**WHAT NEEDS TO BE DONE:** In the records that follow, find the line with "Where should I click to: Close"; from there, retype every line exactly through the line with "Viewport: 783px width, 496px height.", which also belongs to the answer.

**INFORMATION GIVEN:**
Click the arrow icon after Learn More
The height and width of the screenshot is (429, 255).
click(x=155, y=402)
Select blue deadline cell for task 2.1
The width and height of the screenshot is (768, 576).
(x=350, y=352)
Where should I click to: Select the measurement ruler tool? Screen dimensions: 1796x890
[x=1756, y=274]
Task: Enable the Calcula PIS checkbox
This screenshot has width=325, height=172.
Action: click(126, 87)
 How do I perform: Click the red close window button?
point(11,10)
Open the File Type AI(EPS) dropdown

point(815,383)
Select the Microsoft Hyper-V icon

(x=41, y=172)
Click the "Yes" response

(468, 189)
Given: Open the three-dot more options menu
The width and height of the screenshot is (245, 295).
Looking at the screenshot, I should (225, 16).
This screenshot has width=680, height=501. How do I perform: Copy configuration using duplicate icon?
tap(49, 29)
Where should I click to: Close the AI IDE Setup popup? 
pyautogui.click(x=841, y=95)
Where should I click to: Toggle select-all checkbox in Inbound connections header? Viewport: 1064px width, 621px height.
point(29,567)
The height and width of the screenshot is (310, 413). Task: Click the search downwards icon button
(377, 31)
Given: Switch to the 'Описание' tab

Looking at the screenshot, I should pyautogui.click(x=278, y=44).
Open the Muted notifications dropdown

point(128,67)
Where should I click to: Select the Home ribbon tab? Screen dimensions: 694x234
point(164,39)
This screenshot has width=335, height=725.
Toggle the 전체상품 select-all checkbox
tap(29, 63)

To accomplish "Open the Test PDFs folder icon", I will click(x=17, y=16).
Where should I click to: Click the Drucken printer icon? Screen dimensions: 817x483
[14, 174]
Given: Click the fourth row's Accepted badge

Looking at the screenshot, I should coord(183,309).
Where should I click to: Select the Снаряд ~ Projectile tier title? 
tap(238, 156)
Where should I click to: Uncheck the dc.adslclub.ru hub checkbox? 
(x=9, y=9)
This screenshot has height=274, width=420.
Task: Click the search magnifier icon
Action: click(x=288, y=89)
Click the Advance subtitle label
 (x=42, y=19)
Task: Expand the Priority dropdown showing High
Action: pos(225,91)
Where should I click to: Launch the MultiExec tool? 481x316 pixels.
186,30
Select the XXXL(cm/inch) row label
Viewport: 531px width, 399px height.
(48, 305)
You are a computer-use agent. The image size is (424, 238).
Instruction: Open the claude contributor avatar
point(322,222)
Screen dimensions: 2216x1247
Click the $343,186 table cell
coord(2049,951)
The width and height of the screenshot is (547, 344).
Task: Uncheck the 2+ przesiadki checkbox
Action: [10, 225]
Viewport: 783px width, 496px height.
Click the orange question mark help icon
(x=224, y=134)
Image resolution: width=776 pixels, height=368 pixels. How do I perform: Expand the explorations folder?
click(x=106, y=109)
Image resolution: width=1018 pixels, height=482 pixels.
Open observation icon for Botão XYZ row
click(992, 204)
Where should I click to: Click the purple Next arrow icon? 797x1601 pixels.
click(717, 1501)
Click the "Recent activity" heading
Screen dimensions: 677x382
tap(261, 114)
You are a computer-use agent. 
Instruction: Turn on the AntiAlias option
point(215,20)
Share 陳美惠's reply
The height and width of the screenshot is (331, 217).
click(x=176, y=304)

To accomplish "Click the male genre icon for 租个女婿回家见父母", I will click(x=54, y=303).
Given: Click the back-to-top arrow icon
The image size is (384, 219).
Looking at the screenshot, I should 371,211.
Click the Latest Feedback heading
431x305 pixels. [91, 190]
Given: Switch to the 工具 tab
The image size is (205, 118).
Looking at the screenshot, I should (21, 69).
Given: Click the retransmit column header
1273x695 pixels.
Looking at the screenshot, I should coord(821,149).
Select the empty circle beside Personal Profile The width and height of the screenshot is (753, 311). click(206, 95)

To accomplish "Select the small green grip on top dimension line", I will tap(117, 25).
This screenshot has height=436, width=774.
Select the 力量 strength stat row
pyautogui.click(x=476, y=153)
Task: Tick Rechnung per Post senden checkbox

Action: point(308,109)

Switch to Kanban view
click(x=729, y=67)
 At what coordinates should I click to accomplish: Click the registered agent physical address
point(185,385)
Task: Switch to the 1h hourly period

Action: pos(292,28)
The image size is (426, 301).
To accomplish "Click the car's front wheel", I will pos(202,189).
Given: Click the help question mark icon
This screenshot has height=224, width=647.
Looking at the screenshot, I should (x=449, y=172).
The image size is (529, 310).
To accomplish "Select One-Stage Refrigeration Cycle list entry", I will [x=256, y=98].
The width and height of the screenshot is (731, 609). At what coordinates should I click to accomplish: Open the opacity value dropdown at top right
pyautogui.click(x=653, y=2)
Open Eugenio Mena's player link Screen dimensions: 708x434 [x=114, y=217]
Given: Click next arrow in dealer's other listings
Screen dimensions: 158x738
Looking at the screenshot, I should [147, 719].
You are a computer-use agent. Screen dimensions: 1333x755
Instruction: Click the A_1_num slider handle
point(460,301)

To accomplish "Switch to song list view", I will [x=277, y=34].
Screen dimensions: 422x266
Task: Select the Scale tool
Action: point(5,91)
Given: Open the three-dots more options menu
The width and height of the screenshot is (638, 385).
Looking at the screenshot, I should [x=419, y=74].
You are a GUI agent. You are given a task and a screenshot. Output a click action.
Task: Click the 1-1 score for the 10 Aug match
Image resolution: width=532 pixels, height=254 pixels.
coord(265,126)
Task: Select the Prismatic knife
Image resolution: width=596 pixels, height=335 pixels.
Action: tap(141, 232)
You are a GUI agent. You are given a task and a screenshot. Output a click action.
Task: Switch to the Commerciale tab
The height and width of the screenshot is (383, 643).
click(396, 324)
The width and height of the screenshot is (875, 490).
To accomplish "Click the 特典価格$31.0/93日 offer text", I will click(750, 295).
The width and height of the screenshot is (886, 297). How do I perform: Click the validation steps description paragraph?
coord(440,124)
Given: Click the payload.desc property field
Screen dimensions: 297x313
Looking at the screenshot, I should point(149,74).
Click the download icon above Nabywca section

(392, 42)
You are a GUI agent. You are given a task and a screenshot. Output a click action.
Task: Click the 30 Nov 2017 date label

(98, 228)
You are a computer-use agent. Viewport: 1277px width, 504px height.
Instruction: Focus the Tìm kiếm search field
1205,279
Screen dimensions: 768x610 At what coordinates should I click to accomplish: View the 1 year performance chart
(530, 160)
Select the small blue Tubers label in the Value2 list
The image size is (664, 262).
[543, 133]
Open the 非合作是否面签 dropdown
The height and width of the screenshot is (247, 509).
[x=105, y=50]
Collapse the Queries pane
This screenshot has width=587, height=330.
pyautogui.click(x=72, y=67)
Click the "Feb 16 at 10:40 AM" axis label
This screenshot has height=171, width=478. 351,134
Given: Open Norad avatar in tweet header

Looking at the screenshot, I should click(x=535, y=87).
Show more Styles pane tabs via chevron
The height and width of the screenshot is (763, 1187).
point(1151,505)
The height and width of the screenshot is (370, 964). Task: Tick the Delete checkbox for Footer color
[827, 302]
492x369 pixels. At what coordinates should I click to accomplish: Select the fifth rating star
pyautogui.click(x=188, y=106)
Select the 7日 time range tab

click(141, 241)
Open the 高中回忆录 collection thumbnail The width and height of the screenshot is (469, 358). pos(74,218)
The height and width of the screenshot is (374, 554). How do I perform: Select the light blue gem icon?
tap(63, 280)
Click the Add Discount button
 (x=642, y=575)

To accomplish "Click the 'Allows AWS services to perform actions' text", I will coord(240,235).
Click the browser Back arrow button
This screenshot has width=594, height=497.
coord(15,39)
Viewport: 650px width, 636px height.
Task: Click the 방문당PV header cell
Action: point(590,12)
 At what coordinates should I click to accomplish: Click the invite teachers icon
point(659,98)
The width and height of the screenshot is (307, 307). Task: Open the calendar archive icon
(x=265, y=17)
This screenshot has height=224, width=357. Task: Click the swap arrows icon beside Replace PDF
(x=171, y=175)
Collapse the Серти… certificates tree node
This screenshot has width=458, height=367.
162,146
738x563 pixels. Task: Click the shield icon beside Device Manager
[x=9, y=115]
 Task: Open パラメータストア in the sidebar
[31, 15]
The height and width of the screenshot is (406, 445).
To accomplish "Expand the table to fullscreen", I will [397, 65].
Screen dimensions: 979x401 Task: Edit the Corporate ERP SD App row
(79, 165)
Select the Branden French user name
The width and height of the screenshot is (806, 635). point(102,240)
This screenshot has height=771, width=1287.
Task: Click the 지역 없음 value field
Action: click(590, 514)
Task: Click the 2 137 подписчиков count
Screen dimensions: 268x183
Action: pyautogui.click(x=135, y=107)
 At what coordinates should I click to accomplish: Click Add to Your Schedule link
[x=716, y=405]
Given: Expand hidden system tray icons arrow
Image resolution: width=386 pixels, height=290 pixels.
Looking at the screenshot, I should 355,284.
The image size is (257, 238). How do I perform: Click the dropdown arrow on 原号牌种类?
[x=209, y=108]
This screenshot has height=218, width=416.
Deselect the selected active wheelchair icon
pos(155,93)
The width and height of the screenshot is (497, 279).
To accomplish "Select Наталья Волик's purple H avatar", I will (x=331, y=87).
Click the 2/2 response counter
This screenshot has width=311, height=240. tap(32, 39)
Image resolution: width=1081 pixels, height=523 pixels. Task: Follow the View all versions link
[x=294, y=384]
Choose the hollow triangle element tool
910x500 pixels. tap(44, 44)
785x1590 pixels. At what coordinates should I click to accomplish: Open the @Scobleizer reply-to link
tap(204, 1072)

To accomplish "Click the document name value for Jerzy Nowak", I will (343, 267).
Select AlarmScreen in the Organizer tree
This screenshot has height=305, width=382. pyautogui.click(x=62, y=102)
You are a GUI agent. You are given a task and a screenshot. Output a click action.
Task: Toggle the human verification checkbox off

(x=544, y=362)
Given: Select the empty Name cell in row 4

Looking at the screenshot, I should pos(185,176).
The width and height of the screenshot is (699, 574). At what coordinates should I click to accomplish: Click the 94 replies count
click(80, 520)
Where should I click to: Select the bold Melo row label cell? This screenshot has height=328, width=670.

**COMPLETED TASK:**
Where should I click to: Close the AI IDE Setup popup? 
pyautogui.click(x=841, y=95)
Where should I click to: Toggle select-all checkbox in Inbound connections header? Viewport: 1064px width, 621px height.
point(29,567)
The height and width of the screenshot is (310, 413). Task: Click the search downwards icon button
(377, 31)
Given: Switch to the 'Описание' tab

Looking at the screenshot, I should pyautogui.click(x=278, y=44).
Open the Muted notifications dropdown

point(128,67)
Where should I click to: Select the Home ribbon tab? Screen dimensions: 694x234
point(164,39)
This screenshot has width=335, height=725.
Toggle the 전체상품 select-all checkbox
tap(29, 63)

To accomplish "Open the Test PDFs folder icon", I will click(x=17, y=16).
Where should I click to: Click the Drucken printer icon? Screen dimensions: 817x483
[14, 174]
Given: Click the fourth row's Accepted badge

Looking at the screenshot, I should coord(183,309).
Where should I click to: Select the Снаряд ~ Projectile tier title? 
tap(238, 156)
Where should I click to: Uncheck the dc.adslclub.ru hub checkbox? 
(x=9, y=9)
This screenshot has height=274, width=420.
Task: Click the search magnifier icon
Action: click(x=288, y=89)
Click the Advance subtitle label
 (x=42, y=19)
Task: Expand the Priority dropdown showing High
Action: pos(225,91)
Where should I click to: Launch the MultiExec tool? 481x316 pixels.
186,30
Select the XXXL(cm/inch) row label
Viewport: 531px width, 399px height.
(48, 305)
You are a computer-use agent. The image size is (424, 238).
Instruction: Open the claude contributor avatar
point(322,222)
Screen dimensions: 2216x1247
Click the $343,186 table cell
coord(2049,951)
The width and height of the screenshot is (547, 344).
Task: Uncheck the 2+ przesiadki checkbox
Action: [10, 225]
Viewport: 783px width, 496px height.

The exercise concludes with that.